I love the quote, but what happened to the rest of the interview? Meacham tells us that Obama watched Star Trek to find out why people were comparing him to Spock, and then he tells us:
After a series of questions about what he has learned in his first months in the White House, I asked him whether he would read over a paragraph from his book, The Audacity of Hope, and react to it.
Where are his answers on what he’s learned in the White House? Insofar as Meacham provides those answers, he does it in his own words, giving us gems like this:
What he has learned is that he likes, and enjoys, power—the capacity to shape reality in his image and by his lights—and that he finds crisis defining, bracing and useful. That a president feels suited to power is hardly a startling observation, but that Obama so revels in it—in the understated way Obama revels in anything—confounds the competing popular impressions of his persona.
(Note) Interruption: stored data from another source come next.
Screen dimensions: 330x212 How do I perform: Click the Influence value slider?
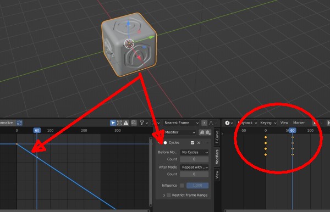[x=197, y=185]
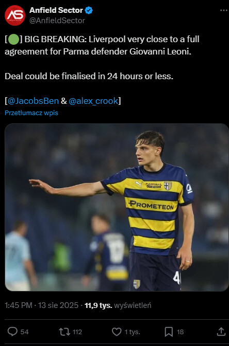Screen dimensions: 229x346
Task: Open the reply comment icon
Action: (x=12, y=332)
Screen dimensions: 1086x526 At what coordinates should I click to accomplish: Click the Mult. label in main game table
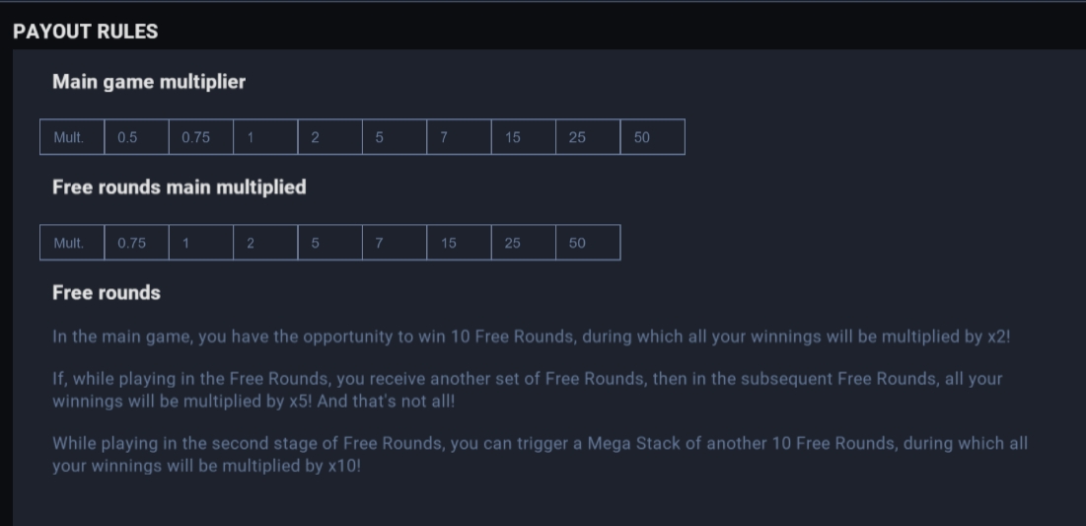pos(72,137)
Many of his followers see him as the embodiment of a kind of utopian progressive politics in which the brute application of power is passé, a relic of the ruins of the Age of Bush and Cheney. Many of his critics, meanwhile, think him weak, a crypto-socialist one-worlder who wants to offer rogue nations tea and sympathy.
Maybe next time Obama grants an exclusive interview on Air Force One the reporter can write down his answers and give them to us? If I wanted to read Georgetown pseudo-psychoanalysis I could stick to reading Peggy Noonan. Jon Meacham sucks.
He has the vices of his virtues. His fluency with policy can make him seem abrupt when he feels a meeting is covering ground he already knows. His confidence and self-reliance—honed in a fatherless childhood—sometimes creates the impression of iciness, even to those devoted to his success. His pragmatism and willingness to change his mind when confronted with new information occasionally drives the liberal element of his coalition to distraction.
I thought Meacham interviewed Obama, not some liberal element or people dedicated to his success. Jon Meacham sucks hard.
I’ve read that Obama doesn’t suffer fools gladly. So we can probably expect a lot more of that stuff which only an idiot could call a “conversation.”
Mr. Meacham failed to listen to that first quote.
I hope that you aren’t surprised at meachum. He is so full of himself and has been for quite a while. Just another example of the reason that print traditional “news sources” are dying!
Also, the reason you and your fellow bloggers are the future of “the news”!
You are right. Wasn’t it Meacham who wrote that cover story about religion staging a come back(or was it that religion was going the way of dinosaurs)? I despise MoDo and Little Tommy Friedman .. but I despise Meacham most of all .. I think he’s the most arrogant of the bunch
This part is especially encouraging:
There may be a paucity of direct quotes, but I think Meachum’s observations are valuable.
Except in regard to his dinner buddy, David Brooks.
Meacham’s “shape reality in his own image” sounds narcissistic (guess Meacham doesn’t know any non-narcissistic political leaders) – in the reality based community one would say “exert leadership in accordance with his vision”. Would one say about Nelson Mandela “shape reality in his own image”? I don’t think so. Furthermore “in his image” is from Genesis 1, creation of human beings – more of this Obama thinks he’s god nonesense.
http://www.newsweek.com/id/197891/output/print
Love this part about his reaction to Cheney
This:
cannot be reconciled with THIS:
I’m sorry, it just can’t. In fact the president is going out of his way to make sure that americans’ “hunger for explanation and complexity, and a willingness to acknowledge hard problems” will not be addressed unless he is dragged kicking and screaming to the table. he’s hiding photographs, leaning on the brits to conceal damaging revelations, and setting our detainees up in a kangaroo court to ensure “victories”.
THAT is NOT change, and while the words are nice, the ACTIONS are what matter. These are not the actions of someone who truly believes in a “hunger for explanation and complexity, and a willingness to acknowledge hard problems”.
sorry to be the turd in the punchbowl, again.
I get it.. but the use of repug talking points by Obama, the latest being about the “bad apples in the CIA” re: the latest round of torture photos, is not acceptable.